◆ EXERCISE DESCRIPTION:
Would you return the material below exactly, with no line left out?

◆ DATA SUPPLIED:

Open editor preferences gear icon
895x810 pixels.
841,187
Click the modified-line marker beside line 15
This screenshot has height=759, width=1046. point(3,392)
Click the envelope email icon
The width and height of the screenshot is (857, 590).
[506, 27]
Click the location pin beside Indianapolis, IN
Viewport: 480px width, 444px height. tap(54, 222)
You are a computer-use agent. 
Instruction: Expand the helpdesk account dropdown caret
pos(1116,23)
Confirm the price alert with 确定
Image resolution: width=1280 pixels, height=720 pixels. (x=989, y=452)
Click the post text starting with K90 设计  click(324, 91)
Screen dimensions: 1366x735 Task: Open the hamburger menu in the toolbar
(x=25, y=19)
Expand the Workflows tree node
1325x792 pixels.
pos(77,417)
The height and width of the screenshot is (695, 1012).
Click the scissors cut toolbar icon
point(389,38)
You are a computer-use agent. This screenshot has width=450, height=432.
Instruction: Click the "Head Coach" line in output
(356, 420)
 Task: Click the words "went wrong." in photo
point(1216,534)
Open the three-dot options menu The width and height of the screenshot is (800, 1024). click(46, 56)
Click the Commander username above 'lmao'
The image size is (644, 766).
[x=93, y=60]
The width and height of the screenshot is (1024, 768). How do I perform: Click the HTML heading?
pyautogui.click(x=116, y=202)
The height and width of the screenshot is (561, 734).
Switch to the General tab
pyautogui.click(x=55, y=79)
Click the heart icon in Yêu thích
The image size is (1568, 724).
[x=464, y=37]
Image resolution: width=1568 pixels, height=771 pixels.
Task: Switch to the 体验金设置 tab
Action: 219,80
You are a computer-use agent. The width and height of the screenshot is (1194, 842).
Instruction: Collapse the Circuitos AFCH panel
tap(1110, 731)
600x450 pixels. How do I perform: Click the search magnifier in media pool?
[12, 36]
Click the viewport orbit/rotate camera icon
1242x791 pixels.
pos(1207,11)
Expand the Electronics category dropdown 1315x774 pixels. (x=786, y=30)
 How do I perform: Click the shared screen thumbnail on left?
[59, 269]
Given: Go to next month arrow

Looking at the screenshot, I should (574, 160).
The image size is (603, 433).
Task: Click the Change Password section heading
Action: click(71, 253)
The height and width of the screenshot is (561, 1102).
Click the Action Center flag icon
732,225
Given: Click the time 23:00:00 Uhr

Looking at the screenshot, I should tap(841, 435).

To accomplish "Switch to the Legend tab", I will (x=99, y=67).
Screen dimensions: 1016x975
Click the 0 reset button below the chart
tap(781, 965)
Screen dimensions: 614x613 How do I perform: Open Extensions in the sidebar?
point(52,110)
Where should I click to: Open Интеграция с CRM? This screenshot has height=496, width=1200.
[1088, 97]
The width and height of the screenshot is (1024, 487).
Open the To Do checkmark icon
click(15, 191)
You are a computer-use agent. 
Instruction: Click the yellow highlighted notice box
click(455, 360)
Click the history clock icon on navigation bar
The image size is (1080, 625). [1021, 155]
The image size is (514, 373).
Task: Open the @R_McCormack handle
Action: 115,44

◆ RESPONSE TO THE EXERCISE:
Open editor preferences gear icon
895x810 pixels.
841,187
Click the modified-line marker beside line 15
This screenshot has height=759, width=1046. point(3,392)
Click the envelope email icon
The width and height of the screenshot is (857, 590).
[506, 27]
Click the location pin beside Indianapolis, IN
Viewport: 480px width, 444px height. tap(54, 222)
You are a computer-use agent. 
Instruction: Expand the helpdesk account dropdown caret
pos(1116,23)
Confirm the price alert with 确定
Image resolution: width=1280 pixels, height=720 pixels. (x=989, y=452)
Click the post text starting with K90 设计  click(324, 91)
Screen dimensions: 1366x735 Task: Open the hamburger menu in the toolbar
(x=25, y=19)
Expand the Workflows tree node
1325x792 pixels.
pos(77,417)
The height and width of the screenshot is (695, 1012).
Click the scissors cut toolbar icon
point(389,38)
You are a computer-use agent. This screenshot has width=450, height=432.
Instruction: Click the "Head Coach" line in output
(356, 420)
 Task: Click the words "went wrong." in photo
point(1216,534)
Open the three-dot options menu The width and height of the screenshot is (800, 1024). click(46, 56)
Click the Commander username above 'lmao'
The image size is (644, 766).
[x=93, y=60]
The width and height of the screenshot is (1024, 768). How do I perform: Click the HTML heading?
pyautogui.click(x=116, y=202)
The height and width of the screenshot is (561, 734).
Switch to the General tab
pyautogui.click(x=55, y=79)
Click the heart icon in Yêu thích
The image size is (1568, 724).
[x=464, y=37]
Image resolution: width=1568 pixels, height=771 pixels.
Task: Switch to the 体验金设置 tab
Action: 219,80
You are a computer-use agent. The width and height of the screenshot is (1194, 842).
Instruction: Collapse the Circuitos AFCH panel
tap(1110, 731)
600x450 pixels. How do I perform: Click the search magnifier in media pool?
[12, 36]
Click the viewport orbit/rotate camera icon
1242x791 pixels.
pos(1207,11)
Expand the Electronics category dropdown 1315x774 pixels. (x=786, y=30)
 How do I perform: Click the shared screen thumbnail on left?
[59, 269]
Given: Go to next month arrow

Looking at the screenshot, I should (574, 160).
The image size is (603, 433).
Task: Click the Change Password section heading
Action: click(71, 253)
The height and width of the screenshot is (561, 1102).
Click the Action Center flag icon
732,225
Given: Click the time 23:00:00 Uhr

Looking at the screenshot, I should tap(841, 435).

To accomplish "Switch to the Legend tab", I will (x=99, y=67).
Screen dimensions: 1016x975
Click the 0 reset button below the chart
tap(781, 965)
Screen dimensions: 614x613 How do I perform: Open Extensions in the sidebar?
point(52,110)
Where should I click to: Open Интеграция с CRM? This screenshot has height=496, width=1200.
[1088, 97]
The width and height of the screenshot is (1024, 487).
Open the To Do checkmark icon
click(15, 191)
You are a computer-use agent. 
Instruction: Click the yellow highlighted notice box
click(455, 360)
Click the history clock icon on navigation bar
The image size is (1080, 625). [1021, 155]
The image size is (514, 373).
Task: Open the @R_McCormack handle
Action: 115,44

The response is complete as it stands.